我々が泣いたり喚いたり悶えたり苦しんだり、それとも楽しんだり笑ったりするようなことってのは、過剰な思い入れの産物に過ぎない。
と断定したところで、決して誰にも間違いだとは言えないだろう。そもそも「過剰な思い入れ」とか「過ぎない」あたりの言葉を解釈するときの視点の取り方で、いかようにもなるわけで。別に思い入れの産物に過ぎないからって、本人にとって大切なことに変わりはないんである。
それで、結局のところ問題なのは、「過剰な思い入れ」ってのがどっかの誰かとどれだけ一致するか、ってところだなあ。何に過剰な思い入れを注ぐかというのは、文化と、遺伝的形質と、それまで過ごしてきた環境で決定されるんだけど、同じ文化のもと、同じ情報社会のもとで暮らすんなら、やっぱり物を言うのは遺伝的形質ですかねえ。
ただし、ある特定のものに過剰な思い入れを持ったまましばらく時を過ごすと、何というか「そっち方面」への思い入れがより強くなるような、正のフィードバックループが構築されてしまう。されないこともあるだろうが、そういう傾向が存在するのは確かだという気がする。
ひとりで彼岸へ逝っちゃってしまう可能性は常にあるわけだ。バランスよく他者との相互作用を試みることで回避するしかないんだろう、たぶん。
文化で規定されるべき過剰な思い入れの許容範囲を逸脱することは、なんだか今の世の中ではやたらと容易に起き得るように見える。
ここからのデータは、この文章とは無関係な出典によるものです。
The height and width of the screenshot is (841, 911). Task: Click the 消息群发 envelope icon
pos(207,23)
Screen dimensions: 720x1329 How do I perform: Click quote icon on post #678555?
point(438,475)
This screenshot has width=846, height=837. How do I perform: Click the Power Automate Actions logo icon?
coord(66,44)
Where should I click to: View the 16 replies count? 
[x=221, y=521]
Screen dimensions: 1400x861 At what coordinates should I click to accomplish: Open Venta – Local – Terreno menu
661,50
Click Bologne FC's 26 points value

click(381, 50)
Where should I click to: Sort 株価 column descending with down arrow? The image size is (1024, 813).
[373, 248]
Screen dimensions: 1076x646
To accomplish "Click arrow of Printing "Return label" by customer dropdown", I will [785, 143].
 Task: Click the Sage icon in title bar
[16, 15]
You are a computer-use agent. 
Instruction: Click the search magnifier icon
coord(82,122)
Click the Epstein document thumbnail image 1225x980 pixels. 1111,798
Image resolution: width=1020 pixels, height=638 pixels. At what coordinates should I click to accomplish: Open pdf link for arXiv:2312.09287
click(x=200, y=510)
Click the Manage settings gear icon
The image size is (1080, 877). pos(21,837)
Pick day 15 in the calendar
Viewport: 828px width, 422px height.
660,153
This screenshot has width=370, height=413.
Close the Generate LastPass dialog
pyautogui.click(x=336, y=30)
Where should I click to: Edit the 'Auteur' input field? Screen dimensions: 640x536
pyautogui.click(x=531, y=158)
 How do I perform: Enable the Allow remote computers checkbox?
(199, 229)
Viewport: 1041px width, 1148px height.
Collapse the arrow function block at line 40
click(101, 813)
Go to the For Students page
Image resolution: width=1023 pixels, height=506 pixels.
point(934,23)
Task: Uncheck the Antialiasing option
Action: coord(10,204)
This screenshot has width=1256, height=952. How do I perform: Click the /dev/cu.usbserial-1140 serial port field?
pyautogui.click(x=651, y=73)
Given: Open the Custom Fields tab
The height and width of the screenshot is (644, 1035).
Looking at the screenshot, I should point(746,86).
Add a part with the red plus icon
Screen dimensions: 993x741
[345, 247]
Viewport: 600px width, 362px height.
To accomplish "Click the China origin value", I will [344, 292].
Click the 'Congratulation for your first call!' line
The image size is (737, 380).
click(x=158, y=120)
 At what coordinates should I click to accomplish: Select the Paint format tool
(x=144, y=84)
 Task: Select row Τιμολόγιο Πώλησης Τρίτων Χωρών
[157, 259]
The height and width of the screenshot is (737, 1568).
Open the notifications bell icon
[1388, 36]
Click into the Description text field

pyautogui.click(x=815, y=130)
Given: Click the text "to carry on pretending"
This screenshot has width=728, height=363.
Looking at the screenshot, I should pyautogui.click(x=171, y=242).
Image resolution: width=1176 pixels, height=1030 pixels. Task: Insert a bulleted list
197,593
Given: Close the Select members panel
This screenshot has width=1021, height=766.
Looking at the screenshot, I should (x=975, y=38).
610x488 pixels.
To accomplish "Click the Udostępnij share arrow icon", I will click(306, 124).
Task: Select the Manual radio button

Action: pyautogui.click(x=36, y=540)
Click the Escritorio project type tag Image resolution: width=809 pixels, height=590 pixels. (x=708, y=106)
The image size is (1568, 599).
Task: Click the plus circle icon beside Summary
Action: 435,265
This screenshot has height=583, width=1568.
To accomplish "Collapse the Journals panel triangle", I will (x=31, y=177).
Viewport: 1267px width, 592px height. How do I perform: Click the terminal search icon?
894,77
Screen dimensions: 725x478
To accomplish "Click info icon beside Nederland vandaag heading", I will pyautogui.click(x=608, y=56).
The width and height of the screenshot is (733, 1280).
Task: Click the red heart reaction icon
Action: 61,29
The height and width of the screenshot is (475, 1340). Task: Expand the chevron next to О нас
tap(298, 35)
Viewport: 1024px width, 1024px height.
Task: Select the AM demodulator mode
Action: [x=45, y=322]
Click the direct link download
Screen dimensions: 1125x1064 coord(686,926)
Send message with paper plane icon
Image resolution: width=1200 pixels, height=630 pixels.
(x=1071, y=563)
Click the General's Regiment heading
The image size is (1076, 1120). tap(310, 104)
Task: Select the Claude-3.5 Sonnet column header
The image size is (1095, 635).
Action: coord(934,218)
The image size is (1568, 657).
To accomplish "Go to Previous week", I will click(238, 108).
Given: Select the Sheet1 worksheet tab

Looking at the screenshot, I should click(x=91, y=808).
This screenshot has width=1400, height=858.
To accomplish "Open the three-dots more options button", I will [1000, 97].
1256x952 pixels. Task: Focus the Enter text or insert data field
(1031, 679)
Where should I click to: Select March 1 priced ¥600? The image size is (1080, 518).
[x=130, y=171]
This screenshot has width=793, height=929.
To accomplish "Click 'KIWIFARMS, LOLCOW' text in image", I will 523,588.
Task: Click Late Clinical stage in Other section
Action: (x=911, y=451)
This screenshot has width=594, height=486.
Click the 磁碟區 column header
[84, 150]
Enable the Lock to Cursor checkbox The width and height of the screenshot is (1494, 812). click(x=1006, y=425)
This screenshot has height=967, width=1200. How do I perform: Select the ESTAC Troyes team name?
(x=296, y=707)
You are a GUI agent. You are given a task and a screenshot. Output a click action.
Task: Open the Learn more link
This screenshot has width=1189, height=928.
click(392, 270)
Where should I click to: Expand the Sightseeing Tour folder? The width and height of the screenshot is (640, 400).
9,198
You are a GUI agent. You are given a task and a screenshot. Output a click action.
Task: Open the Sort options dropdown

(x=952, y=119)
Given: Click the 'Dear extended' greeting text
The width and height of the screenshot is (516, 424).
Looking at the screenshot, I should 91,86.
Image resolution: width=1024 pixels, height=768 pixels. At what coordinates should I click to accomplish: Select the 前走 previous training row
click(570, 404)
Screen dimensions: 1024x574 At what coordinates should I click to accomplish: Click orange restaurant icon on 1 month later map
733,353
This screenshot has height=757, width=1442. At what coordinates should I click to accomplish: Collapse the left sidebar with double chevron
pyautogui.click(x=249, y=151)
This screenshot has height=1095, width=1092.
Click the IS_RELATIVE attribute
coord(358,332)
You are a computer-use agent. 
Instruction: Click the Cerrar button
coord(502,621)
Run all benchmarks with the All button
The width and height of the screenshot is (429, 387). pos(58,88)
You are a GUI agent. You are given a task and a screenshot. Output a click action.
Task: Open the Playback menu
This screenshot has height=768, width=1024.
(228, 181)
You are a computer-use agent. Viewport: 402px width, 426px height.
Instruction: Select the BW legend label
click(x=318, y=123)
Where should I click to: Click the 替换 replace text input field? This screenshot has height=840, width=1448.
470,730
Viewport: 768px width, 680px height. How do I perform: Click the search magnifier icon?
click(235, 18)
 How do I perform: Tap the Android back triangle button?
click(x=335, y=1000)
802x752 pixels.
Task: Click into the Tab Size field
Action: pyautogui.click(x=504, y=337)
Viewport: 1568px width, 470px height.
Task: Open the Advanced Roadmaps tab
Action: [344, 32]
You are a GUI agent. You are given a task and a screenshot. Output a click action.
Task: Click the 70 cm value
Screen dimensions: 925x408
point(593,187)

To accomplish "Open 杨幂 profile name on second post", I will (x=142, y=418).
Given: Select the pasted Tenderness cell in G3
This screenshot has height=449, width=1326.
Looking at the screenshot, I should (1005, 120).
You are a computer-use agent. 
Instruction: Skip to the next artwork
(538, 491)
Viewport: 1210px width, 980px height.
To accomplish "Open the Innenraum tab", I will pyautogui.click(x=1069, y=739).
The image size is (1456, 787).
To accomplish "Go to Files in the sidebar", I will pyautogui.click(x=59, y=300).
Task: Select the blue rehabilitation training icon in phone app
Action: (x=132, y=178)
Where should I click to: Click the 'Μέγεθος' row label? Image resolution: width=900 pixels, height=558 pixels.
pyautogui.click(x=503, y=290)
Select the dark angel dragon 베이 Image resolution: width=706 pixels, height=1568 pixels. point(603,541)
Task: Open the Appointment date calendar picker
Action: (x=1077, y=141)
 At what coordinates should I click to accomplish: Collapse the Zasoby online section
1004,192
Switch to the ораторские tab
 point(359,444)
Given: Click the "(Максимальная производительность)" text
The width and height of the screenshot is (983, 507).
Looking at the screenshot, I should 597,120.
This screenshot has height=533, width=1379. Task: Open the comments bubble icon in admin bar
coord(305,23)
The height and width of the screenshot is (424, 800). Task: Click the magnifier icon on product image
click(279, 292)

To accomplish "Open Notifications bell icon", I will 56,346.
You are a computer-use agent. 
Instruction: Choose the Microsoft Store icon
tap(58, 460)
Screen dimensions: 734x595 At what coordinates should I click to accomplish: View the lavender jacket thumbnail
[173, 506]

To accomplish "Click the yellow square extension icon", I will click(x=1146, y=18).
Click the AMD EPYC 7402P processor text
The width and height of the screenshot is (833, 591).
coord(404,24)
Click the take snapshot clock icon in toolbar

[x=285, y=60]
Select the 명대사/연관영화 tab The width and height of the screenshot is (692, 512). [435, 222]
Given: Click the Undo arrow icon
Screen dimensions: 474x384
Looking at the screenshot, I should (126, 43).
情報社会というかネット社会において、ミームの選択的受け入れという能力を我々は必要としたのだけど、それが自分の思い入れのある方面のミーム以外を遮断する能力としてのみ働いているんじゃなかろうか、という風な。
思い入れとかいう曖昧な言い方じゃなくて何かこうパキッとした内容で論じられるんじゃないかという感触もあるけど、この辺は今の眠い頭ではうまいこと考えがまとめられないので、また今後の課題ということに。